Saturday, March 29, 2014

SO YOUR 91-YEAR-OLD MOTHER MOVES TO A DIFFERENT CONTINENT....

     What? Like this has never happened to you? Not even once? Fine. Let's try this one: So your 91-year-old mother walks into a bar...  Yeah, I figured that one would work better for you.
     Except that MY 91-year-old mother has probably never been to a bar in her life. And yet, in 8 days from today she actually is moving to another continent. To be more precise: she is moving to the junction between two other continents, Europe and Africa.  To be even more precise: she is moving from the United States to Israel. And I'm not even kidding.
     I can explain. My mother has lived in the U.S. her whole life.  But (1) she's an Orthodox Jew, and to many American Orthodox Jews, Israel is not half a world away, it's sort of around the corner.  Even if, as in my mother's case, it's the only country you've ever visited outside of North America.

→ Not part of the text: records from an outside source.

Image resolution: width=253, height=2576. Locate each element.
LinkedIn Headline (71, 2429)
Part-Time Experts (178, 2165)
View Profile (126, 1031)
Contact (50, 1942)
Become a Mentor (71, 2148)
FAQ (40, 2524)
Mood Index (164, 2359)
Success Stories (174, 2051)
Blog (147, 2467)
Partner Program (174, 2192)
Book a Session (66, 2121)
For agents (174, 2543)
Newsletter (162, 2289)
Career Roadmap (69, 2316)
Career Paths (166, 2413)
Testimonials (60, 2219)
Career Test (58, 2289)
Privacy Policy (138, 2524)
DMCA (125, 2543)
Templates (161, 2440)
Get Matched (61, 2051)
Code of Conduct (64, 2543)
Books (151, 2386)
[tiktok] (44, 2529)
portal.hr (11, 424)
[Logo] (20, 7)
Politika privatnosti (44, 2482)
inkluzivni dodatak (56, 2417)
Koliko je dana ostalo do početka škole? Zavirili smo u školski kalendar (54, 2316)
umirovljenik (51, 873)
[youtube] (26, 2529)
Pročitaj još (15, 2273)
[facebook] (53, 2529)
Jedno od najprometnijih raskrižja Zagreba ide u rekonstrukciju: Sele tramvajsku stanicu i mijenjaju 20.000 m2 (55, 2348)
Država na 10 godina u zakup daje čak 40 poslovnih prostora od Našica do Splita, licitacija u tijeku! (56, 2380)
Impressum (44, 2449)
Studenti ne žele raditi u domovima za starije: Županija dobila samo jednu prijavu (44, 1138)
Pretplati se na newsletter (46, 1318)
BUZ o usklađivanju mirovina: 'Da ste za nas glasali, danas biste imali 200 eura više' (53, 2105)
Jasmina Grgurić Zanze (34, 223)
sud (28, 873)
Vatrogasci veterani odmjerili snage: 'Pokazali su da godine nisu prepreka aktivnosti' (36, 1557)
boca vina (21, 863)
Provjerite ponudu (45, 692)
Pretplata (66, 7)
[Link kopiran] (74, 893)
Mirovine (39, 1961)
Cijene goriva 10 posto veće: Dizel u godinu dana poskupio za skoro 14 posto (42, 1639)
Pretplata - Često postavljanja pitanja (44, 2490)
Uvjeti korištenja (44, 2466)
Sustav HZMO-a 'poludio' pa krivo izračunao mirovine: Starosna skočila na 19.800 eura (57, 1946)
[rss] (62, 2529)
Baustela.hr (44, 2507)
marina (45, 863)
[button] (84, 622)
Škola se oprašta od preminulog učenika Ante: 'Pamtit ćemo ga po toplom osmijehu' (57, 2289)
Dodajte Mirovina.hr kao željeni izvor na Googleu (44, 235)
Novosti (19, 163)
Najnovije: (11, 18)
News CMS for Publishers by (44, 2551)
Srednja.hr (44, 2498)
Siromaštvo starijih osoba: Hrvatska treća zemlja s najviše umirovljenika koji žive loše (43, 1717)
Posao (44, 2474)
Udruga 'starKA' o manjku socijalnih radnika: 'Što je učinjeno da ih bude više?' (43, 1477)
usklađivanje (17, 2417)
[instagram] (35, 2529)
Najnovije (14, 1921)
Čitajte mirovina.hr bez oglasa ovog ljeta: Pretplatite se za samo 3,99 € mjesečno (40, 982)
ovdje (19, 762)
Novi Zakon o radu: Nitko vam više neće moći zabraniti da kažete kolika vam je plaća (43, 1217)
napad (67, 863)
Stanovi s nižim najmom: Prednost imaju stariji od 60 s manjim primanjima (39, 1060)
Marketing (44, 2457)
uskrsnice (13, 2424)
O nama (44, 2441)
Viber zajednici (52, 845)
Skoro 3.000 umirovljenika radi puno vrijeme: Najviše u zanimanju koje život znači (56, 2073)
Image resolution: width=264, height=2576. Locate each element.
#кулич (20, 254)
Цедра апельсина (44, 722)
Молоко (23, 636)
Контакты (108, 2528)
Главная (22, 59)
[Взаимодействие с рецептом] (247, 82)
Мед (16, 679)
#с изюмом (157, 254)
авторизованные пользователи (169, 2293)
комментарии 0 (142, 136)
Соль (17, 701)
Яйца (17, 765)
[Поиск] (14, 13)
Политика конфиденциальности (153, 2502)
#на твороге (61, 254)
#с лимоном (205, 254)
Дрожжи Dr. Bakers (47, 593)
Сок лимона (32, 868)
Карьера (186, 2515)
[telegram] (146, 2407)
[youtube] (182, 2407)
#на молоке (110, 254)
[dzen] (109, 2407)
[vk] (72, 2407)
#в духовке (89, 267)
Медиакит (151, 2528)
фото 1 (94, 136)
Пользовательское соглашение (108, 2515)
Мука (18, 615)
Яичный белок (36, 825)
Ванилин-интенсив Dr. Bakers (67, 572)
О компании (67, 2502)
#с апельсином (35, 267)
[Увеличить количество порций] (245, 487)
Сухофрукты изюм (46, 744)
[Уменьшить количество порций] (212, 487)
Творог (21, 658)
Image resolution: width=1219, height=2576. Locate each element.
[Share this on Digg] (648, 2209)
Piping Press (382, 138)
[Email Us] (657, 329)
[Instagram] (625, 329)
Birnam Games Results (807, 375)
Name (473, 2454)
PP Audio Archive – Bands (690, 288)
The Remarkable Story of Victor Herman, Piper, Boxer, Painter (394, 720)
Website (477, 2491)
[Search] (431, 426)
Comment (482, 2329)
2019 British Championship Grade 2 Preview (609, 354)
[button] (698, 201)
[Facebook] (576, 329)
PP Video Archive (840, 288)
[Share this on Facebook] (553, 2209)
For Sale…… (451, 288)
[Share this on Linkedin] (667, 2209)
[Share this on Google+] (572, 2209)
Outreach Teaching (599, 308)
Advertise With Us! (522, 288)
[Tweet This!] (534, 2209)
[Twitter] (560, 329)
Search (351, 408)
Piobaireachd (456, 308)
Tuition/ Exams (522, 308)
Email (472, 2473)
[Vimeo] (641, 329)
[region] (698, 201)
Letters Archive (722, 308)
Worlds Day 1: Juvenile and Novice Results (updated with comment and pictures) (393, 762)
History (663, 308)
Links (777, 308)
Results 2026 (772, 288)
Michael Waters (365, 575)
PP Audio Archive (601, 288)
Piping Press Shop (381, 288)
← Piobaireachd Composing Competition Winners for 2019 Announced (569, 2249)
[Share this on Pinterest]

 (2)  My brother has lived in Israel for over 30 years.  He, his wife, four of his five children, the three spouses of those children, and the one new baby, all live in Jerusalem.  My mother is moving to a senior facility half a mile from my brother's home. She will be surrounded by attentive Orthodox family members, and will no doubt spend holidays and other important occasions with them.  This move was her idea, and it makes sense for her.  Much more sense than it does for her to stay in Scranton, Pennsylvania, where she grew up, but where her only remaining family members are a sister who suffers from Alzheimer's and no longer recognizes her, and a nephew and his wife.  I live two hours away, and see my mother irregularly.  My kids' lives bear no relation to hers, and they love her dutifully but not deeply, and don't feel very connected to her.  So it all makes sense, right?
     To be honest, my mother did a pretty shitty job of parenting me. As an adult, I can understand that it was a byproduct of the pretty shitty parenting she received, her resulting lack of self-esteem, her need to project her enormous stockpiles of shame and self-loathing onto me because I was a girl, like her.  As a child, I lacked such perspective; all I knew was that she apparently derived pleasure from making me miserable, but I didn't know why.  As soon as I could get away, I fled as far as my own terror of the unknown and injured psyche would let me. And I managed to rescue myself, more or less, if you don't count the permanent emotional scars.
     But then when I was 33, I had a baby, and I made a conscious decision to not deprive my son of  a grandmother just because of the havoc she had wreaked in my life.  My father had died when I was 30, and when that happened, my mother gradually began to exhibit an ability I had never suspected she had.  She began, by tiny increments, to grow and change, to be able to accept that my choosing not to lead a life ruled by religion did not equate to my choosing to be a monstrous human being.  Yes, it was a laughable degree of insight, but for her it was an enormous step.  So I decided, despite my deep misgivings, to give her a chance to know her grandson.  And, step by step, she and I began to build a relationship.  It was superficial, which was all she was capable of, and it was intermittent, which was all I could tolerate.  But it was the best we could both do, given our respective limitations, and
we both hung in there with it.  And as a result, my kids know their grandmother. I made the right decision, hard as it was for me. I did it for my kids, and I'm proud that I did.
     Now she's moving far away. I've been trying hard to help her prepare for the move, to clean out her dresser drawers and medicine cabinet and pantry, to sort and throw away and distribute the belongings she's not bringing with her. I've made sure to bring my son to say goodbye, and I'm bringing my daughter tomorrow, and my husband and I will come see her off at the airport next week. And there's no doubt that, once she's safely on the other side of the world, a lot of responsibility will be taken off my shoulders and shifted to my brother's.  Relief definitely has its place in my mixed emotions.
     But so do a lot of other feelings.  Guilt, for not having spent more time with her while she was here.  Resentment that no matter who I am and what I've done with my life, it will never be good enough for her because it will never follow the pattern she chose for me before I was born.  Anger that, even though she's taken lately to telling me over and over how much she loves me and how much she'll miss me, it's too little too late.  Her job was to make me feel she loved me when I was a child, when I needed that, and she failed in every way possible. Anger, too, that I had no model for learning how to be a good mother to my kids.  I had to teach myself from scratch. And resignation that the only way I'll ever see her again after next Sunday is to travel to Israel, a country about which I have extremely mixed feelings, to say the least, and to be an awkward visitor on my brother's turf.
     It's hard, all of this.  So much harder than if my mother had just (after the Sabbath ended, of course) freshened her lipstick and walked into a bar.